● TASK GOAL
Reproduce every line of the following data verbatim, keeping the original order.

● RAW RECORDS
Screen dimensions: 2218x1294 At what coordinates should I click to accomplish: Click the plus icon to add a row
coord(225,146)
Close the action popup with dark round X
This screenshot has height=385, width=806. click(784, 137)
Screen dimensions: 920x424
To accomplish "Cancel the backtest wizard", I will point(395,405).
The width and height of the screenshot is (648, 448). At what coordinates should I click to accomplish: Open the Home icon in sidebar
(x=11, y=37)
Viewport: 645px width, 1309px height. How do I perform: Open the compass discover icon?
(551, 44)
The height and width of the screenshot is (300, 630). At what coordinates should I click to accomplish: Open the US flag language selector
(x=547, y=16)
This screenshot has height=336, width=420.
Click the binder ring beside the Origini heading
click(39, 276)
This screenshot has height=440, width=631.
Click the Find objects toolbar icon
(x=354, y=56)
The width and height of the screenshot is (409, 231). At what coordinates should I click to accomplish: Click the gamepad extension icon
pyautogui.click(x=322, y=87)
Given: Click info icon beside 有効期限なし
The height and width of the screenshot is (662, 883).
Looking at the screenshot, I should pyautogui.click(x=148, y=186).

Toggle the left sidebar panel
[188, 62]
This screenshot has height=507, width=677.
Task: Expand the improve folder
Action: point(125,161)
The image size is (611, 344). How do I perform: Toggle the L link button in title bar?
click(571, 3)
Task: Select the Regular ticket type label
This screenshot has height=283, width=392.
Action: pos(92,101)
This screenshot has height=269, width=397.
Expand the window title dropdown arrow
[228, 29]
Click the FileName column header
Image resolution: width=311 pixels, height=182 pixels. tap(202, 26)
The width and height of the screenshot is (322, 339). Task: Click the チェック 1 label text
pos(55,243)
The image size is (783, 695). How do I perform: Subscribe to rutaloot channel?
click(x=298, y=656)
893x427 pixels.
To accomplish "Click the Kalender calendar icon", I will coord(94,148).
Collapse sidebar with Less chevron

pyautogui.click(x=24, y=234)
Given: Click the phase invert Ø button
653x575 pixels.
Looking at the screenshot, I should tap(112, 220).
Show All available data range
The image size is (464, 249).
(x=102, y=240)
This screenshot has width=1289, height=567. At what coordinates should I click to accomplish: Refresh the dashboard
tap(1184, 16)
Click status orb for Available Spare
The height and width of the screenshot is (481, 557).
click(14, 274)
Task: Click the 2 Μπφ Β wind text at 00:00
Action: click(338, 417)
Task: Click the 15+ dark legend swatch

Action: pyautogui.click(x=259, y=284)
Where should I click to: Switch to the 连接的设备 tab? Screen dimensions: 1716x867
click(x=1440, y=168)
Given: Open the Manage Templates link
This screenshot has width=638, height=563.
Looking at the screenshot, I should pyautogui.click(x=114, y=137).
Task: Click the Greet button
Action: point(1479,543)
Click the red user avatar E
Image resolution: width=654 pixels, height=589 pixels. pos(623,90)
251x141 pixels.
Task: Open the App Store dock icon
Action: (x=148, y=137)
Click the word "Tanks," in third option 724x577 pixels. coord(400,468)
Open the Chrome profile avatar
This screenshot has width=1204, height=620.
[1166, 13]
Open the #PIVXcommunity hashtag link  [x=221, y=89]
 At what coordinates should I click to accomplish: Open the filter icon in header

● FINISHED TASK
Screen dimensions: 2218x1294 At what coordinates should I click to accomplish: Click the plus icon to add a row
coord(225,146)
Close the action popup with dark round X
This screenshot has height=385, width=806. click(784, 137)
Screen dimensions: 920x424
To accomplish "Cancel the backtest wizard", I will point(395,405).
The width and height of the screenshot is (648, 448). At what coordinates should I click to accomplish: Open the Home icon in sidebar
(x=11, y=37)
Viewport: 645px width, 1309px height. How do I perform: Open the compass discover icon?
(551, 44)
The height and width of the screenshot is (300, 630). At what coordinates should I click to accomplish: Open the US flag language selector
(x=547, y=16)
This screenshot has height=336, width=420.
Click the binder ring beside the Origini heading
click(39, 276)
This screenshot has height=440, width=631.
Click the Find objects toolbar icon
(x=354, y=56)
The width and height of the screenshot is (409, 231). At what coordinates should I click to accomplish: Click the gamepad extension icon
pyautogui.click(x=322, y=87)
Given: Click info icon beside 有効期限なし
The height and width of the screenshot is (662, 883).
Looking at the screenshot, I should pyautogui.click(x=148, y=186).

Toggle the left sidebar panel
[188, 62]
This screenshot has height=507, width=677.
Task: Expand the improve folder
Action: point(125,161)
The image size is (611, 344). How do I perform: Toggle the L link button in title bar?
click(571, 3)
Task: Select the Regular ticket type label
This screenshot has height=283, width=392.
Action: pos(92,101)
This screenshot has height=269, width=397.
Expand the window title dropdown arrow
[228, 29]
Click the FileName column header
Image resolution: width=311 pixels, height=182 pixels. tap(202, 26)
The width and height of the screenshot is (322, 339). Task: Click the チェック 1 label text
pos(55,243)
The image size is (783, 695). How do I perform: Subscribe to rutaloot channel?
click(x=298, y=656)
893x427 pixels.
To accomplish "Click the Kalender calendar icon", I will coord(94,148).
Collapse sidebar with Less chevron

pyautogui.click(x=24, y=234)
Given: Click the phase invert Ø button
653x575 pixels.
Looking at the screenshot, I should tap(112, 220).
Show All available data range
The image size is (464, 249).
(x=102, y=240)
This screenshot has width=1289, height=567. At what coordinates should I click to accomplish: Refresh the dashboard
tap(1184, 16)
Click status orb for Available Spare
The height and width of the screenshot is (481, 557).
click(14, 274)
Task: Click the 2 Μπφ Β wind text at 00:00
Action: click(338, 417)
Task: Click the 15+ dark legend swatch

Action: pyautogui.click(x=259, y=284)
Where should I click to: Switch to the 连接的设备 tab? Screen dimensions: 1716x867
click(x=1440, y=168)
Given: Open the Manage Templates link
This screenshot has width=638, height=563.
Looking at the screenshot, I should pyautogui.click(x=114, y=137).
Task: Click the Greet button
Action: point(1479,543)
Click the red user avatar E
Image resolution: width=654 pixels, height=589 pixels. pos(623,90)
251x141 pixels.
Task: Open the App Store dock icon
Action: (x=148, y=137)
Click the word "Tanks," in third option 724x577 pixels. coord(400,468)
Open the Chrome profile avatar
This screenshot has width=1204, height=620.
[1166, 13]
Open the #PIVXcommunity hashtag link  [x=221, y=89]
 At what coordinates should I click to accomplish: Open the filter icon in header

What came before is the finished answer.